3 Things You Should Know About Omega-3 Levels

 

  • 1. Testing your blood for healthy fats is totally legit.

    The test was actually developed about 15 years ago and has been available to the public for almost a decade, according to Dr. Harris. And according to research, it’s a “validated biomarker of omega-3 fatty acid tissue levels.” What the test does is looks at the membranes of your red blood cells, which is where fatty acids hang out, and reports what percentage of those fatty acids are EPA and DHA, the omega-3s that are most important for good health. Around eight percent is the target percentage.

  • 2. Your omega-3 levels might be lower than you think.

    Our team members are super nutrition savvy and we all have close relationships with salmon, but apparently not close enough. Like the vast majority of Americans, our numbers were low—between 4.3 and 4.6 percent. (Of course, Keri didn’t get tested yet, so we’re going to assume her numbers are perfect.) One reason may be that we focus a lot on sources of omega-3s that deliver ALA (like avocado, nuts, and olive oil) instead of EPA and DHA (fish). While the body can convert ALA into EPA and DHA, it’s not very efficient at doing so.

    So what to do? After you get your results, you can put your number into OmegaQuant’s calculator along with a goal percentage and it’ll tell you exactly how much EPA and DHA you should be getting daily (either via fish or supplements) to get your number up to where you want it.

    RELATED: 5 Simple Salmon Recipes You’ll Use Over and Over Again

  • 3. The link between omega-3 levels and better health is even stronger than we realized.

    But isn’t this all pretty nit-picky? Well, sort of, but in taking a look at some of the research, we were surprised by how strong the science is linking a higher omega-3 index to better health.
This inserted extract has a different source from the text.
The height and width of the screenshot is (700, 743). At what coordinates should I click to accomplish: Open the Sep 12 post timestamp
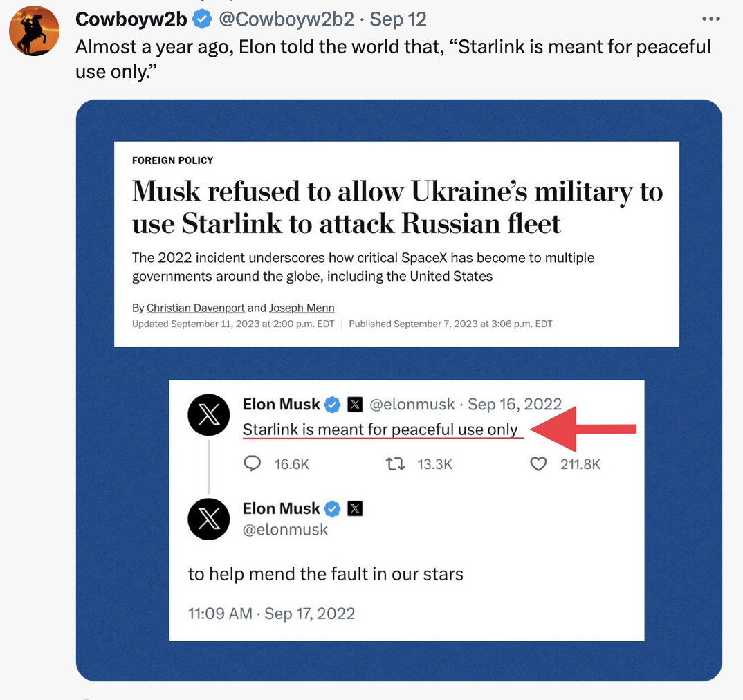click(x=398, y=19)
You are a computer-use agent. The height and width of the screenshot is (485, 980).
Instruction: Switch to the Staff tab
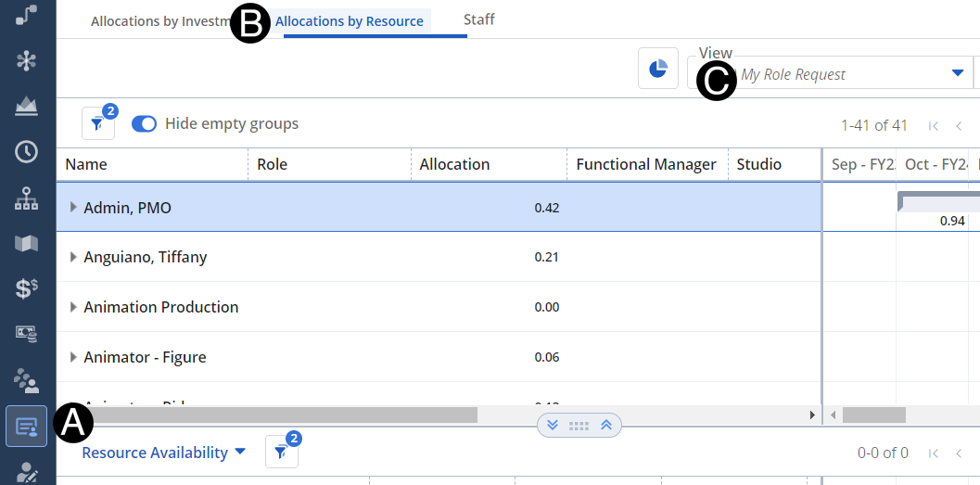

There are thousands of studies to sift through, and the strongest evidence links higher omega-3 levels with significantly lower risk of heart disease and improved cognitive function (which are two seriously important health outcomes).

    One recent large study with 2500 participants found higher omega-3 levels were associated with a significantly reduced risk of heart disease and “all-cause mortality.” AKA people with higher levels lived longer. That’s a pretty impressive result, right?